··· Material to process

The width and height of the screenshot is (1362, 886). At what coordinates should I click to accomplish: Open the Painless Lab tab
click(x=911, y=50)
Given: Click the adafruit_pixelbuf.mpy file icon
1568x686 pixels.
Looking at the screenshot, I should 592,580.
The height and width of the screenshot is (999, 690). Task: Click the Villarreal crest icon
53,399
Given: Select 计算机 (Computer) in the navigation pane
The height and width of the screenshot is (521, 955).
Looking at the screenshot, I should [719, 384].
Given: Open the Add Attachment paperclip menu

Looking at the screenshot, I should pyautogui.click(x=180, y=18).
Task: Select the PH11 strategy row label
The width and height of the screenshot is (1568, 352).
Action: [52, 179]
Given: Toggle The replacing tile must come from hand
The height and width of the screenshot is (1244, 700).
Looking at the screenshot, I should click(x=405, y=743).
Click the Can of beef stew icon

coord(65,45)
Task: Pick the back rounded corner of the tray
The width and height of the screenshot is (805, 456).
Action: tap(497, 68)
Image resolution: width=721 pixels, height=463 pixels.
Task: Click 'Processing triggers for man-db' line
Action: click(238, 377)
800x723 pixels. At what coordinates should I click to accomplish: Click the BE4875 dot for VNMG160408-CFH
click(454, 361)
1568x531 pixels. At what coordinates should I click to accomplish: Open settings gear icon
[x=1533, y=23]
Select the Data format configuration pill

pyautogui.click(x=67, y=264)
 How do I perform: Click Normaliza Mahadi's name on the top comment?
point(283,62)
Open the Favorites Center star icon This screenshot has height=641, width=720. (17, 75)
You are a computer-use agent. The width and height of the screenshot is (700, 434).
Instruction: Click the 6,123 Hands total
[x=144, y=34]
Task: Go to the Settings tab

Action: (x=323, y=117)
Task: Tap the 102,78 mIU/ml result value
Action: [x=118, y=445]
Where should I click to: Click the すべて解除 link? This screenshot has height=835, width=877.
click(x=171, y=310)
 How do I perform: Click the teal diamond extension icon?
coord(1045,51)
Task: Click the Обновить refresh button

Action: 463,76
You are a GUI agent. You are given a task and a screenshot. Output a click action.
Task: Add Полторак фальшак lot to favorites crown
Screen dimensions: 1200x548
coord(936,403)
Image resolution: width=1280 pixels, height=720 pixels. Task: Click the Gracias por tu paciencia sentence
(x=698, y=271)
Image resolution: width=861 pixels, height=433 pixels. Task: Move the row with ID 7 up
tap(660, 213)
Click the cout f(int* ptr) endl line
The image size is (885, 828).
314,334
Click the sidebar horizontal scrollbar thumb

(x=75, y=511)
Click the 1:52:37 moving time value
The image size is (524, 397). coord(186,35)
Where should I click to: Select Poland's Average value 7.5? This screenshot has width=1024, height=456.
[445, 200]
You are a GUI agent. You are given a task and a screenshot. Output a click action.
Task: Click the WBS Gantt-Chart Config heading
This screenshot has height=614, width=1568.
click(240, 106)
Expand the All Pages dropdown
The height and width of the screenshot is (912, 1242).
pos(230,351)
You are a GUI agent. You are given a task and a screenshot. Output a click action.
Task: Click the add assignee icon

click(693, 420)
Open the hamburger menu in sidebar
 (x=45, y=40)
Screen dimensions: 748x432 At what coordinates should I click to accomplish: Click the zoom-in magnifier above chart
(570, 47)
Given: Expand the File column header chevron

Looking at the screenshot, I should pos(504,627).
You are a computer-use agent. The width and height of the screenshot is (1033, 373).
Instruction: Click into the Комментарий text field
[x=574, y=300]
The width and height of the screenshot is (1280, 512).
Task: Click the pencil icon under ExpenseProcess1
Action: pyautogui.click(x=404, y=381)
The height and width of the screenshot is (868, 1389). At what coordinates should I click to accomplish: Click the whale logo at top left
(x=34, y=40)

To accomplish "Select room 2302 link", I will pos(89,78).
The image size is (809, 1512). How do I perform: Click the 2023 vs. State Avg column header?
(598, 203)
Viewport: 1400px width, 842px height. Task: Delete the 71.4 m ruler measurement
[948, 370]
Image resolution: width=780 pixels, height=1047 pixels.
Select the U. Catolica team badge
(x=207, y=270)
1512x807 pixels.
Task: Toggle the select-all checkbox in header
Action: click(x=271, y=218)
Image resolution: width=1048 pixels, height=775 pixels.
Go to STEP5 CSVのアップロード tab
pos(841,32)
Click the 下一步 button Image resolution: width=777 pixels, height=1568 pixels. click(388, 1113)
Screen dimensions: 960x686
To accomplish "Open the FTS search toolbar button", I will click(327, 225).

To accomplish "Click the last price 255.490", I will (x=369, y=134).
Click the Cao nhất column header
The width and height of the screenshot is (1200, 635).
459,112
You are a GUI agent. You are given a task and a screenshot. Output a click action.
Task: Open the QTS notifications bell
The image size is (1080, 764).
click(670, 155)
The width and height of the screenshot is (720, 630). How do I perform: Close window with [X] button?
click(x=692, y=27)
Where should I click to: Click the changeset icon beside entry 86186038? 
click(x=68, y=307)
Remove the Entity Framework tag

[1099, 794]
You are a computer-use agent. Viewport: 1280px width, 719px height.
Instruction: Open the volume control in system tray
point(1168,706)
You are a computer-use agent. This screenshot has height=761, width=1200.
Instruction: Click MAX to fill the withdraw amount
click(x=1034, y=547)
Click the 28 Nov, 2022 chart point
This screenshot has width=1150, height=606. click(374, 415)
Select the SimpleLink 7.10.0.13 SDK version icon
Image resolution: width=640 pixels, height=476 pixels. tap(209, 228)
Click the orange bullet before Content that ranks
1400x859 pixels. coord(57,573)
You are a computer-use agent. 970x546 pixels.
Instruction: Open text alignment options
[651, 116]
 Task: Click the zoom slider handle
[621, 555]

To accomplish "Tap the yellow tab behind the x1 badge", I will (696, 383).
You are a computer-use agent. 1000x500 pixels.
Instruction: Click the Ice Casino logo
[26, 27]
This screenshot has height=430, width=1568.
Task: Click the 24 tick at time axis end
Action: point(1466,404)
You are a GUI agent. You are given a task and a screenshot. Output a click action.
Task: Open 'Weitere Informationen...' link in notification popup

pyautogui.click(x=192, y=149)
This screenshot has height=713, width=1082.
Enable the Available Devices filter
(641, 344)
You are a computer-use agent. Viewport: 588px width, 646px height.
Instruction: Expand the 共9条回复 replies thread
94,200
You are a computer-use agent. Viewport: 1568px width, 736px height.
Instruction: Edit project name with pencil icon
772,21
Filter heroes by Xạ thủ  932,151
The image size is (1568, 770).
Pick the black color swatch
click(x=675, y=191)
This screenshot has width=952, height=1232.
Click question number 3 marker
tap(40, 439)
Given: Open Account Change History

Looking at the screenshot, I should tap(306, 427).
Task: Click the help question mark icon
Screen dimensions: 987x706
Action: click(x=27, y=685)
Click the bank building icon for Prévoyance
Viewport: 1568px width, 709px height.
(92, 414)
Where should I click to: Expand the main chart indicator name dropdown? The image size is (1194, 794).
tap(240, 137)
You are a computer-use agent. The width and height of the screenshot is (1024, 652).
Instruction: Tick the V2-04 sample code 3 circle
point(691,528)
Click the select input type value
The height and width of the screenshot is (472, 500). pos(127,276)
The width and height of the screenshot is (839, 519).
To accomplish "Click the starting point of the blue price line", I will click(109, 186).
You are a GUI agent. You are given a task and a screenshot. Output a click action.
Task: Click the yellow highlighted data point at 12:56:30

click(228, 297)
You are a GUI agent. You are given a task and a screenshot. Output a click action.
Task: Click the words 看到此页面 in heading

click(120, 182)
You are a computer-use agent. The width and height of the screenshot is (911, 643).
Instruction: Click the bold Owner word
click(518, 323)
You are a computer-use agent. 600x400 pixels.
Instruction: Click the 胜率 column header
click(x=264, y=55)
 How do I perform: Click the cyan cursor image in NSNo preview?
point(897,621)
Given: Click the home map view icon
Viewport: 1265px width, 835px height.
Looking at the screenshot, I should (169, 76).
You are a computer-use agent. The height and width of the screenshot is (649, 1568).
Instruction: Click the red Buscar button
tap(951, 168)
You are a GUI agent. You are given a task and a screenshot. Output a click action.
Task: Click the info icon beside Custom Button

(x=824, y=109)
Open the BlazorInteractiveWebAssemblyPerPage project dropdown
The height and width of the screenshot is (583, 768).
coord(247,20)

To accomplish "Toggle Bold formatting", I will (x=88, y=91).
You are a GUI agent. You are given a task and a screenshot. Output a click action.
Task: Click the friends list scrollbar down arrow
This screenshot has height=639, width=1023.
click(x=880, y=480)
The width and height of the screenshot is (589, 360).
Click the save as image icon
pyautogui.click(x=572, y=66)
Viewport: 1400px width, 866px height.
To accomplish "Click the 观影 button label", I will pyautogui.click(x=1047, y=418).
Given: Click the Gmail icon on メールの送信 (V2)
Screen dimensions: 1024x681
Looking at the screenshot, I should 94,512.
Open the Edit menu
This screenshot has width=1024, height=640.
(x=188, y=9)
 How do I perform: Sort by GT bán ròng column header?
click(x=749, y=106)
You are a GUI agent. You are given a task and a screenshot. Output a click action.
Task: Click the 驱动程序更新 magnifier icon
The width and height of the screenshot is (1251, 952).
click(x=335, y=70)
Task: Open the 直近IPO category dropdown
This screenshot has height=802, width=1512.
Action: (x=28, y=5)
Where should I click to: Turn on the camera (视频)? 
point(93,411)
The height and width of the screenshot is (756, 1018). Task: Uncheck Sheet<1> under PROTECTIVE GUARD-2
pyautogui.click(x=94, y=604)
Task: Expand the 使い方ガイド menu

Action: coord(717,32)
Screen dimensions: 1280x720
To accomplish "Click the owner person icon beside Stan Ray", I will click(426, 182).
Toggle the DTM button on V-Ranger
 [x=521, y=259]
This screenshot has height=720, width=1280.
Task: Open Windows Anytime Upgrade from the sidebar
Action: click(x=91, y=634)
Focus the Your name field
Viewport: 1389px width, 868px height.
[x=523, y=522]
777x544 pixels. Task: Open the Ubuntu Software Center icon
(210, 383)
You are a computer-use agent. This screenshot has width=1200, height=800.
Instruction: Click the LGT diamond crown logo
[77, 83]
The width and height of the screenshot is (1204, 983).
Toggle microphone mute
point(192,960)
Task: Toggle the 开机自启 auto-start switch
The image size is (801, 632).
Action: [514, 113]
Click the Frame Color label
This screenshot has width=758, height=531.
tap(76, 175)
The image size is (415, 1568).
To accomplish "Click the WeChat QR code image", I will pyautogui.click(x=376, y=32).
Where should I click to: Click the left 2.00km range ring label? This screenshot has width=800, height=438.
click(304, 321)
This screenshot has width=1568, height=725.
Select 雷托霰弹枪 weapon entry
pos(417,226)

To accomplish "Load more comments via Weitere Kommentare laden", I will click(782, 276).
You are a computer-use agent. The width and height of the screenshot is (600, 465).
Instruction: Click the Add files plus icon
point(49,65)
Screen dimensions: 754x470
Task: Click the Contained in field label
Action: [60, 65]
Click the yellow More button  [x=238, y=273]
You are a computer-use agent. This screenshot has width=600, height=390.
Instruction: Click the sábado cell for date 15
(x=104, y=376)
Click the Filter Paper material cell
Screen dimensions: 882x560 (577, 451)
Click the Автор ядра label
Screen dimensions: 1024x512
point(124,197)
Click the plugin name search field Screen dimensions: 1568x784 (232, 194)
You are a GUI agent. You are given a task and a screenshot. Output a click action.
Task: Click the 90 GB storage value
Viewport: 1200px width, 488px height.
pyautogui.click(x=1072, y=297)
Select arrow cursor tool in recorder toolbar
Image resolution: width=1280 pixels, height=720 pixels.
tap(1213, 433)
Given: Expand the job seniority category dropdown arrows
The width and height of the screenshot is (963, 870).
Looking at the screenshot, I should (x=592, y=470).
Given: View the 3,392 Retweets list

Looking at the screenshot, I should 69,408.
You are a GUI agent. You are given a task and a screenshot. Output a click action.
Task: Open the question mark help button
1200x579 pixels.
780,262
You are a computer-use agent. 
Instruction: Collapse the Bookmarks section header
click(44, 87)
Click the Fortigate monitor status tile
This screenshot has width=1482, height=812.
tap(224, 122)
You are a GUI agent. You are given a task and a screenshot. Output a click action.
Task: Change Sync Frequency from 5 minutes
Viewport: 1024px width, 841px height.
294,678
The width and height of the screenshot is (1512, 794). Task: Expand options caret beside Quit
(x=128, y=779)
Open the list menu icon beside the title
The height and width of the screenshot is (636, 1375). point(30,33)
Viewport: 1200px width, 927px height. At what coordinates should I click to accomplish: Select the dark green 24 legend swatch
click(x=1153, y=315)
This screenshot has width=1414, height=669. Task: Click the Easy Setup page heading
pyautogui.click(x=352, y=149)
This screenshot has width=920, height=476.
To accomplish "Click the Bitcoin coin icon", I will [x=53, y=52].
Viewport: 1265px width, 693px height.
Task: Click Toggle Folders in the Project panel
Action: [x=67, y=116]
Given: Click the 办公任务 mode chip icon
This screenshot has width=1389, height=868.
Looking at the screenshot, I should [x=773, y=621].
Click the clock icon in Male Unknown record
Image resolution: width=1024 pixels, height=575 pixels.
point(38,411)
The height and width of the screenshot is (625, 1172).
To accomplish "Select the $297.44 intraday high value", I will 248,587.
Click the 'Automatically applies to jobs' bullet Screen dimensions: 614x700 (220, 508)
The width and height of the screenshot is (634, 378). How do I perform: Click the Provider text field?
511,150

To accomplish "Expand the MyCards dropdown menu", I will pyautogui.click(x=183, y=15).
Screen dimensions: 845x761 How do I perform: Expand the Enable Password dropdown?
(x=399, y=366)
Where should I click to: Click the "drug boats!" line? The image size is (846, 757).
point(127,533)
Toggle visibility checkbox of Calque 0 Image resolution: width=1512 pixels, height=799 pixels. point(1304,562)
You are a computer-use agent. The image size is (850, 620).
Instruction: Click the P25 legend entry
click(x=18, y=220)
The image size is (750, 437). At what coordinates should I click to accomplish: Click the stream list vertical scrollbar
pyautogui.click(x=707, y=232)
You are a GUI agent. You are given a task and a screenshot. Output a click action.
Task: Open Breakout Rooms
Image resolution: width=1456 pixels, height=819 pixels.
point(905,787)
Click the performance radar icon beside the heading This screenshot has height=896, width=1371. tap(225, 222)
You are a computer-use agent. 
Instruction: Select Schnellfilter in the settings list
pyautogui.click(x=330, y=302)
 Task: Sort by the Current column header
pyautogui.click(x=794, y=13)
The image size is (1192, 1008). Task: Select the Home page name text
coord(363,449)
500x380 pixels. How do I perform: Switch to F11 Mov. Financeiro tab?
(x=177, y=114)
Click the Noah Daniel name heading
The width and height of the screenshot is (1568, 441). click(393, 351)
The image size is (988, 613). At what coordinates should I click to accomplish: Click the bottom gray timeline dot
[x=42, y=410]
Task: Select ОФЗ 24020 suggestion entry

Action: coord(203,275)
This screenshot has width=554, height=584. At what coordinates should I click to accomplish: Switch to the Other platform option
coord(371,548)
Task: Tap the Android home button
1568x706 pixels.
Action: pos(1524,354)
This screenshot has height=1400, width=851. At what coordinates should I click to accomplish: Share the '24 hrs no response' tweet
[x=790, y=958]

······

# Work instruction
Going through the entries, return every line holding the word "tile".

# Result below
Given: Toggle The replacing tile must come from hand
Click the Fortigate monitor status tile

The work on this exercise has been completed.